_What to work on:_
Reproduce every record below, character by character.

_Provided records:_
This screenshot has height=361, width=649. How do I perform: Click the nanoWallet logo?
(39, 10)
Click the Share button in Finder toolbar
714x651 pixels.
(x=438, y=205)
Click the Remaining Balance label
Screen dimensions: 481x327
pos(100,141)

_Exercise output:_
This screenshot has height=361, width=649. How do I perform: Click the nanoWallet logo?
(39, 10)
Click the Share button in Finder toolbar
714x651 pixels.
(x=438, y=205)
Click the Remaining Balance label
Screen dimensions: 481x327
pos(100,141)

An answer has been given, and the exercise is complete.